Page MenuHomePhabricator

Use cron instead of Jenkins for beta deployments
Closed, DeclinedPublic

Description

For over 4 years now, the Jenkins jobs that run via a jenkins-slave agent on the Beta Cluster bastion (aka deployment-tin) have been failing several times a week/month.

As far as I'm aware, the root cause remains unknown to this day. What we do know is that when this happens:

  • A build for the Jenkins job is triggered by Zuul and queued in Jenkins.
  • Jenkins keeps it queued with the message "Waiting for available executor: deployment-tin". This despite the fact that the deployment-tin Jenkins slave is reported as online with 6 idle executor slots, eagerly awaiting to be used.
  • Other Jenkins jobs continue to work fine (which suggests the issue is not in Gerrit, Zuul, or Gearman).
  • There are no errors logged anywhere as far as we know.
  • Manually running a script from Jenkins via the "Script Console" works fine (via the Jenkins admin panel for managing the deployment-tin node). Which suggests that Jenkins' ability to connect over SSH and run a command is also not impaired.
  • The problem is not intermittent and does not resolve itself. Whenever it has gone unaddressed, beta went without updates for 5 hours, 24 hours, or even several days.
  • Usually, restarting the connection from Jenkins Admin to Gearman Deamon fixes it. We do not know why.
  • Usually, the builds already in the queue need to be manually cancelled. We do not know why Jenkins only starts the new builds and not the old builds, and we do not know why the new builds only start after cancelling the old ones.

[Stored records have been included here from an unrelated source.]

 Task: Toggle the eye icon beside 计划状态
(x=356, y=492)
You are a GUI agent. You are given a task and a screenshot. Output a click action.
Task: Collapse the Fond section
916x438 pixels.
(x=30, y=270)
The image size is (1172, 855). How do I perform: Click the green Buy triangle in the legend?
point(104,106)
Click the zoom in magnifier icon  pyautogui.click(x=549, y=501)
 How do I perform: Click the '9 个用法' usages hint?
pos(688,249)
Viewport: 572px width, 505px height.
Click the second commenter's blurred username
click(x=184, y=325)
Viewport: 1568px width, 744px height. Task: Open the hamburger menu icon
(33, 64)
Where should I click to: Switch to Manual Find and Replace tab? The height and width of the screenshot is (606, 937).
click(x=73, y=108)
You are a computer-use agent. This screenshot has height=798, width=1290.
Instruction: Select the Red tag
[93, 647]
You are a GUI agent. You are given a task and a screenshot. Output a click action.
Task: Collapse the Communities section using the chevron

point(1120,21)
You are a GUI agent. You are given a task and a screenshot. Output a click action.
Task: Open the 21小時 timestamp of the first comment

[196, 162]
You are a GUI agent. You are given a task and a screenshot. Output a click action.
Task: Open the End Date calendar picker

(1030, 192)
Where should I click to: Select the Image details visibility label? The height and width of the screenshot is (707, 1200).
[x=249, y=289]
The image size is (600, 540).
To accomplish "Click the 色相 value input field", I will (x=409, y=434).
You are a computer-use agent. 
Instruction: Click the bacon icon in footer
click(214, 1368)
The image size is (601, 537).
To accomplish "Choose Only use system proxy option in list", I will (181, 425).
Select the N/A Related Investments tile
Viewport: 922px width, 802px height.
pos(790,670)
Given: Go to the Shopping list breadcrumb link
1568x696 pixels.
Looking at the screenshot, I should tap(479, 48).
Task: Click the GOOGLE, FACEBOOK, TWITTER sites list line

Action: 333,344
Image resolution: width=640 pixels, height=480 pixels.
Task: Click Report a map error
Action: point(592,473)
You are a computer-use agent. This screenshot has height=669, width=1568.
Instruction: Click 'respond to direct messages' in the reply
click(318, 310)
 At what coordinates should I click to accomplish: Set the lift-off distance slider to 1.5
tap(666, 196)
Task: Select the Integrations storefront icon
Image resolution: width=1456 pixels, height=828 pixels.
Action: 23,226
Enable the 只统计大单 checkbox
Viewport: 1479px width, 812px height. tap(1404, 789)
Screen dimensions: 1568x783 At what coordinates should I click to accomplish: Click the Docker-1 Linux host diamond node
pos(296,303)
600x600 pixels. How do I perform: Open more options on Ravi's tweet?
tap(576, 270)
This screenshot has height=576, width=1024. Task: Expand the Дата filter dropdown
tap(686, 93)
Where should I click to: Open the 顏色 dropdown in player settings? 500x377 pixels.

I mistakenly thought this problem was solved several years ago. Maybe it was. But it's back.

@demon suggests that we simply convert these to a crontab entry, provisioned via Puppet. This seems quite feasible given that the majority of the logic is already not in the Jenkins jobs, but actually in a shell script that is already provisioned by Puppet.

Jobs related to this:

  • beta-mediawiki-config-update-eqiad
  • beta-code-update-eqiad
  • beta-update-databases-eqiad
  • beta-scap-eqiad

Event Timeline

I wonder how this relates to T73305, which is about migrating away from a cron to jenkins for the puppet repo. Although these repositories are independent, it seems to me that the upsides/downsides on that other task still apply here. As I understand it the gist of these two tasks is that

  • crons work well, unless they break, in which case they suck at alerting and making it easy to find an offending commit
  • jenkins nice at alerting and helps to find the offending commit, unless it breaks for some reason we can't figure out (as described in this task description)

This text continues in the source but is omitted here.